The world is small and, twenty years later, my kindly father-in-law [David Caleb Cook of David C. Publishing Company in Elgin, Illinois] tried to convince me of the fineness of the murderer who had so mussed up my childhood and who had worked for him at the publishing company for a few months. By the same token he was equally certain that the gentle woman my father had defended was guilty. He was so impervious to my recital of evidence that proved her innocence that I suffered a second shock. By such means, James Harvey Robinson once truly said, ‘we seek to justify our loyalties and personal prejudices through the gentle art of rationalization.’
It is impossible to overstate the importance of that murder and its effect on me. For probably the first time in my life I saw grown people in undress moments and looked critically at their reactions both as a group and as individuals. One of the first positive conclusions I came to, as the trial progressed, was that it is well to be able to give a good account of one’s self in this world. Not that I was expecting to be accused of murder, but neither was Mrs. Malloy. I had read the evidence given by her in an effort to prove an alibi, and I was aware of the difficulties she had encountered in convincing the jury of her whereabouts at the hour of the murder. Many people had sworn to her fine character. It was also essential that you be above reproach and that others believe in your integrity.

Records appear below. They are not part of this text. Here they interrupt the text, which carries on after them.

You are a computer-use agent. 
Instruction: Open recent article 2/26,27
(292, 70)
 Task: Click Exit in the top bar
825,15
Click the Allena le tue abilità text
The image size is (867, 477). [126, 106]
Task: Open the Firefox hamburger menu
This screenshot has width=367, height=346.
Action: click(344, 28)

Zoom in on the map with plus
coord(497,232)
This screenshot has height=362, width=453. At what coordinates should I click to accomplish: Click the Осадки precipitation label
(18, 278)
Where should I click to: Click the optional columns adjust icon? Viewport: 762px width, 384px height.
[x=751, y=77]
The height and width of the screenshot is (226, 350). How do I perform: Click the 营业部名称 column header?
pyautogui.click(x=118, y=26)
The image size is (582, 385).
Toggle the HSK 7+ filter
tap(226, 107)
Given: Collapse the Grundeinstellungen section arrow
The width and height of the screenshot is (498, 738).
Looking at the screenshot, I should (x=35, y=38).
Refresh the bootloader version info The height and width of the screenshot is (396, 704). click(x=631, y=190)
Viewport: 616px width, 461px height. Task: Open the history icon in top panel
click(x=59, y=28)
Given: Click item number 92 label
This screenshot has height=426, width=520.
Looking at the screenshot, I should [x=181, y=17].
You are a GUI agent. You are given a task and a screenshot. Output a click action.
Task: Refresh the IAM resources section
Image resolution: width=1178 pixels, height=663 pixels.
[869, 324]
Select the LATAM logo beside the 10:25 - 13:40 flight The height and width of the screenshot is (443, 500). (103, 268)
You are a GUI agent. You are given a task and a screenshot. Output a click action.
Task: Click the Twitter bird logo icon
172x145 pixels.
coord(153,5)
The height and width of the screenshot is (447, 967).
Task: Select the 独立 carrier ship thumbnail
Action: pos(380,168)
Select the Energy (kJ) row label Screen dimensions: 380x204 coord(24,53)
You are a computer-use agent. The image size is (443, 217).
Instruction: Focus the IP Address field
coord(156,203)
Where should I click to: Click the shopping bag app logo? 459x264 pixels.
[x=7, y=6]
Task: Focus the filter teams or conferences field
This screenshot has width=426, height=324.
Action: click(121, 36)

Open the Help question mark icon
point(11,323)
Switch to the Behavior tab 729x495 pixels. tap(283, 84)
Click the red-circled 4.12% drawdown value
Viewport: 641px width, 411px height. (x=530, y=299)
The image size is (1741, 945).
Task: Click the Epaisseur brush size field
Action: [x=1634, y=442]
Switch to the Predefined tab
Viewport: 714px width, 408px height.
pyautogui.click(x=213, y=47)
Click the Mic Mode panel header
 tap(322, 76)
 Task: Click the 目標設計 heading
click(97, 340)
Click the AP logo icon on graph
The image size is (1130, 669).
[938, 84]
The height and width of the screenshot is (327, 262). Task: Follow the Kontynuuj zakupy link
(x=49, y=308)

Disillusionments were many. The idea that citizens could be bitter at Father for defending Mrs. Malloy was one. That they would hang her without a hearing was another. At one time during the trial, our laundress said to Mother,
“That old Mr. Malloy is as guilty as can be.”
“Do you really think so, Josie?” Mother asked.
“I don’t think so, I know so,” the woman continued.
“Then you must go see Mr. Howell at once,” Mother said. “You are just the person he is looking for. You know there are so few who can give him help in the case.”
“Oh, no, Mrs. Howell, I don’t want to get mixed up with no lawyers, I don’t really know nothing,” the startled gossip replied.
“Then you’d better be more careful what you say,” admonished Mother
Another disillusionment registered fully by my unconscious mind was the discovery of the ghoulishness of people. ‘Society’ women Mother knew, even some of the so-called ‘best matrons’ had visited the morgue to view the body of the victim. Others whom I had admired (without knowing) jealously guarded their collections of curios, pieces of rope with which the murderer was hung. It was too ghastly to think about, yet long after the crime was forgotten by most people, it remained to influence my estimates of individuals. I divided the sheep and goats, the temperate on one side, the sadistic on the other and ranged between, those who had temporarily forgotten themselves and the canons of good taste.
Many years after I left Springfield and knew more of city life, I told Mother that if I were accused of having stolen something, cross-examined and sweated, I was sure that after a time, I would admit my guilt. Mother was horrified.
“You mean that you would admit having committed a crime you knew nothing about?” she asked.
Yes, because after being told over and over that I was guilty I think I should probably believe it myself.”
After that confession, I think Mother lost confidence in my ability to take care of myself. I simply wasn’t safe at large. Actually, that early experience was still casting its shadow.